3.Explain the role of observation in making judgments about systems.
4.How can one formulate criteria for the evaluation of system policies?
5.How is reliability defined?
6.What principles contribute to increased reliability?
7.Describe heuristically how you would expect key variables, such as numbers of processes and network transactions, to vary over time. Comment on what this means for the detection of anomalies in these variables.
8.What is a stochastic system? Explain why human–computer systems are stochastic.
9.What is meant by convergence in the context of system administration?
10.What is meant by regulation?
11.Explain how errors of measurement can occur in a computer.
12.Explain how errors of measurement should be dealt with.
Problems
1.Consider the following data which represent a measurement of CPU usage for a process over time:
2.1
2.0
2.1
2.2
2.2
1.9
2.2
2.2
2.1
2.2
2.2
Now answer the following:
(a)To the eye, what appears to be the correct value for the measurement?
(b)Is there a correct value for the measurement?
538 |
CHAPTER 13. ANALYTICAL SYSTEM ADMINISTRATION |
(c)What is the mean value?
(d)What is the standard deviation?
(e)If you were to quote these data as one value, how would you quote the result of the measurement?
2.What is meant by random errors?
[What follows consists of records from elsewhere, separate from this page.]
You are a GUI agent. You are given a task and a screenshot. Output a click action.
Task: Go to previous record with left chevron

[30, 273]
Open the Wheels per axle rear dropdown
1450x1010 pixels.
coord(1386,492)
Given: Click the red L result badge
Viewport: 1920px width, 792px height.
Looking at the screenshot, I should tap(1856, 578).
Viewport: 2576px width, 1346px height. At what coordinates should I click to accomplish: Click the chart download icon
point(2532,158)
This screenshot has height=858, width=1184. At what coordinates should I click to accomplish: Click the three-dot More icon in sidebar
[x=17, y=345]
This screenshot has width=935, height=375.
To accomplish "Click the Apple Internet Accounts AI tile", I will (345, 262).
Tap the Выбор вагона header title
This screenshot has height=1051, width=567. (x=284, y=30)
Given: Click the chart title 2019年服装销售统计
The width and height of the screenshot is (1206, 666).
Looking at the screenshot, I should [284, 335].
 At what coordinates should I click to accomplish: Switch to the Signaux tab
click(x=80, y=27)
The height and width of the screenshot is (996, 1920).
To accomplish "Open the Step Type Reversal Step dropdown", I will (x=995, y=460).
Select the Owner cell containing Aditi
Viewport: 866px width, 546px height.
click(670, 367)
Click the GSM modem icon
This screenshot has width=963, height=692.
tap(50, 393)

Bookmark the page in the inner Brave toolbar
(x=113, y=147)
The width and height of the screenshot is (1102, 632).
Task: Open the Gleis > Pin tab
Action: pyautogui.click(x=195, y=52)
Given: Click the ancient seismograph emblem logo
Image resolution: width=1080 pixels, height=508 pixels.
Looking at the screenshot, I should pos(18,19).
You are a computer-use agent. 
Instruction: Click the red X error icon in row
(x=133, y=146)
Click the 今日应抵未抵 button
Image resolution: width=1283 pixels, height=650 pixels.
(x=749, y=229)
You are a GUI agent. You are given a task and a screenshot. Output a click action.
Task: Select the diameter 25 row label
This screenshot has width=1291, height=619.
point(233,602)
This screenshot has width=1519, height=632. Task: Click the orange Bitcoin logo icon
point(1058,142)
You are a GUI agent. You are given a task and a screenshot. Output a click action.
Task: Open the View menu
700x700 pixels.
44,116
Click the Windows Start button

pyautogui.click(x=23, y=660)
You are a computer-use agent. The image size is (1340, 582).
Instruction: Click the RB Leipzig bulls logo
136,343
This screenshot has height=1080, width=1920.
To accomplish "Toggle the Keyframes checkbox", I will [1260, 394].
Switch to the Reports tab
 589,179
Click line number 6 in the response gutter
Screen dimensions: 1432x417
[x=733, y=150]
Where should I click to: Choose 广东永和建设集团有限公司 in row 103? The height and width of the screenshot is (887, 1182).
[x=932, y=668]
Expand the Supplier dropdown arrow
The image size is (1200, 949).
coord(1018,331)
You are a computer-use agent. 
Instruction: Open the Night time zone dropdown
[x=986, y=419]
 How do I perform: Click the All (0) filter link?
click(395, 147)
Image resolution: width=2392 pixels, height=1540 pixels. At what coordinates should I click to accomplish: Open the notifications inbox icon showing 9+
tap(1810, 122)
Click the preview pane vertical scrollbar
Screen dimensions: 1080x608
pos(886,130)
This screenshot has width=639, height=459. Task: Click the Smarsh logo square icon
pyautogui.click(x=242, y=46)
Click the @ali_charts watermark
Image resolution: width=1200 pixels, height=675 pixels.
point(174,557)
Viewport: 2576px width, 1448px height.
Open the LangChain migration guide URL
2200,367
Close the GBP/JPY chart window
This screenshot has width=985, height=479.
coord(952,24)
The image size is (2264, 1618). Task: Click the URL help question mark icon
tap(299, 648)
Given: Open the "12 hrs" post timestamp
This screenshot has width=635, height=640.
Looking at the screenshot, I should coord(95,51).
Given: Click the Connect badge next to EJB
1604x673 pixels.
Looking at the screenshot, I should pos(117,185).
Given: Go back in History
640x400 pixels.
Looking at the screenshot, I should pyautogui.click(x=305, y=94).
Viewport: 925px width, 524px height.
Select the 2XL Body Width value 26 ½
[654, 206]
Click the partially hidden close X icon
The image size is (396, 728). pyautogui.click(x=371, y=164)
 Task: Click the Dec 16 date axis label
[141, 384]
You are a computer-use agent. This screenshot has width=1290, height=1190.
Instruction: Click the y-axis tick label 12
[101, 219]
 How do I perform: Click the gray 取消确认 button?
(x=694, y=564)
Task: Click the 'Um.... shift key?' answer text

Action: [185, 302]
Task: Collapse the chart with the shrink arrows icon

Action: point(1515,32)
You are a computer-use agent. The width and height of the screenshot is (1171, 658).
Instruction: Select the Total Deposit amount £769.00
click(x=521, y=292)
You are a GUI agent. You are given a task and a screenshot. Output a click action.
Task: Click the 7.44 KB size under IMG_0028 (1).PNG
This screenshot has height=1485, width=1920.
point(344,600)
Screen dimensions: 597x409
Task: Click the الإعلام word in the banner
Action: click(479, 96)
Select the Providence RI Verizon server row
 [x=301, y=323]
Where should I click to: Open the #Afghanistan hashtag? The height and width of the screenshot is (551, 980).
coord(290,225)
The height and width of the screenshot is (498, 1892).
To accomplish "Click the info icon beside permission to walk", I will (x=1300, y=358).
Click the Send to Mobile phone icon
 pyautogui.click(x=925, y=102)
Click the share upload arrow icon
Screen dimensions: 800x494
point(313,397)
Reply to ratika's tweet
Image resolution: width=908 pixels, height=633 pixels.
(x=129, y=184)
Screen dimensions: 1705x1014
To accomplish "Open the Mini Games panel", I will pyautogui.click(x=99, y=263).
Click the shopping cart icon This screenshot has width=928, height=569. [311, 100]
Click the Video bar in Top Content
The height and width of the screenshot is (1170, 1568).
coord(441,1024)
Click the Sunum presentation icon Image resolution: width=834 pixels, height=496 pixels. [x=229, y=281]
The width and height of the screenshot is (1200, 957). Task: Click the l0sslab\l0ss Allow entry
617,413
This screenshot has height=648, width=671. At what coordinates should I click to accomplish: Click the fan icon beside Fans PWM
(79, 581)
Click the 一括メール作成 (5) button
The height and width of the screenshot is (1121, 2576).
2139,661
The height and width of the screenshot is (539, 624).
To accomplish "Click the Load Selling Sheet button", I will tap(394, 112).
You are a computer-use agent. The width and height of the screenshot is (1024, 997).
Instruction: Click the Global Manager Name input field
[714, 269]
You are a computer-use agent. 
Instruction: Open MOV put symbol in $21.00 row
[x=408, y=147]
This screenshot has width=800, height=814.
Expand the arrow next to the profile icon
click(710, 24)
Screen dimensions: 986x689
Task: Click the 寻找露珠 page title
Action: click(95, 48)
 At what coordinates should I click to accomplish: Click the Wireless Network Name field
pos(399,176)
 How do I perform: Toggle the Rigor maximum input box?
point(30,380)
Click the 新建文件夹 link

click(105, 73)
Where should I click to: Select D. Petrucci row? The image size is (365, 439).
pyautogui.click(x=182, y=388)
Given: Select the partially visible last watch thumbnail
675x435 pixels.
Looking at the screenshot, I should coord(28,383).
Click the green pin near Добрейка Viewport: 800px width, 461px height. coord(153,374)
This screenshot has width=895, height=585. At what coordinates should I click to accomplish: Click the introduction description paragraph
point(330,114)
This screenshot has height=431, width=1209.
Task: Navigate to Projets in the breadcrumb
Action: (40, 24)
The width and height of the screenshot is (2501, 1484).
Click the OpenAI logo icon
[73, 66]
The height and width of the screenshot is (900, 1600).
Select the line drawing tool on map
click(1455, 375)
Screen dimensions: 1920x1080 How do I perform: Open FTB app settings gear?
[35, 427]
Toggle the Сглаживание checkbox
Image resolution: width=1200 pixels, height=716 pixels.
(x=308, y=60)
Explain why computers are not immune to random errors.
3.Explain what is meant by Mean Time Before Failure. How is this quantity measured? Can sufficient measurements be made to make its value credible?
4.If a piece of software has a MTBF of two hours and an average downtime of 15 seconds, does it matter that it is unstable?
5.Explain why one would expect measurements of local SMTP traffic to show a strong daily rhythm, while measurements of incoming traffic would not necessarily have such a pronounced daily rhythm.
6.Discuss whether one would expect to see a daily rhythm in WWW traffic. If such a rhythm were found, what would it tell us about the source of the traffic?
7.Describe a procedure for determining causality in a computer network. Explain any assumptions and limitations which are relevant to this.
8.Explain why problems with quite different causes often lead to the same symptoms.